New Openings with Iran?
There is little doubt that the Iranian nuclear challenge represents the perhaps most difficult issue on the global agenda today.
So far, we are on a glidepath to confrontation, as I have been writing about before. Only the somewhat wider awareness of the danger this represents has slowed down the speed of that glide somewhat.
The EU foreign ministers discussed a renewed possible package to be offered to Iran, and in Friday a meeting in London - subsequently postponed to early next week - will discuss the possibilities of proceeding with different measures after the negative IAEA report to the UN Security Council.
There are increasing pressures for the United States to engage directly with Iran on the issue, but this is unlikely to happen, aat the least in direct form.

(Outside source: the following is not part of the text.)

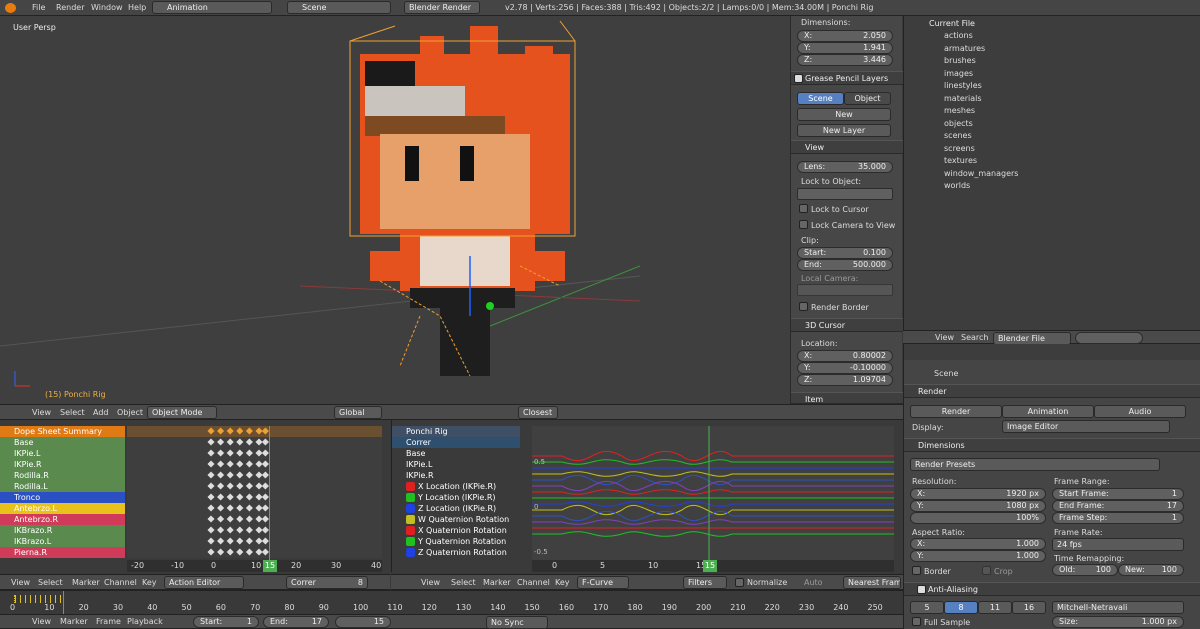  Describe the element at coordinates (922, 590) in the screenshot. I see `aa-checkbox` at that location.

It is far more likely that things are moving in the direction now advocated by Henry Kissinger when he is trying to analyze the situation. In effect, he proposes extending the present EU3 formula for discussion with a formula similar to the one used in the six-party talks with North Korea.
That would de facto see the United States sitting down on the negotiating table with Iran - although in a broader framework.

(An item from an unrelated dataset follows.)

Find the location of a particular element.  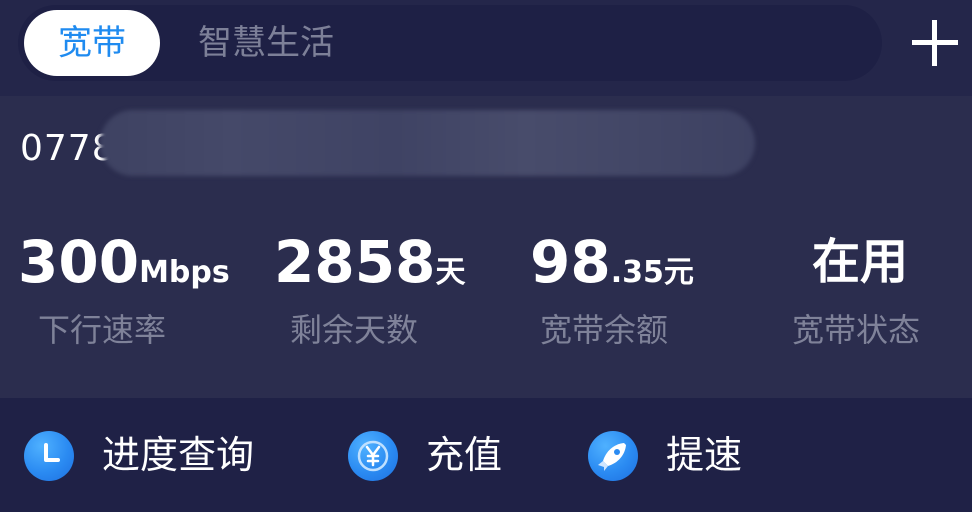

account-number-mask is located at coordinates (428, 143).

Whether that will move the issue forward or not is another matter. It has so far not brought success with North Korea. And there are no signs - at the least as far as I'm aware - of either Teheran being prepared to give up on what it considers its right to enrich uranium or the US being prepared to accept some version of enrichment in Iran.
And that's the core of the dispute at the moment.
But the fact that the focus at the present is on the possibility of different diplomatic moves - and even the possibility of talks with Iran involving the US - is important in itself.
The letter from President Ahmadinejad to President Bush should, in spite of its demagoguery, be interpreted in the same way. You don't write letter to the Great Satan is you are not prepated to engage with him in some sort of way.
We'll see what happens on Friday and thereafter.
In the meantime one can do far worse than reading Henry Kissingers view on the issue.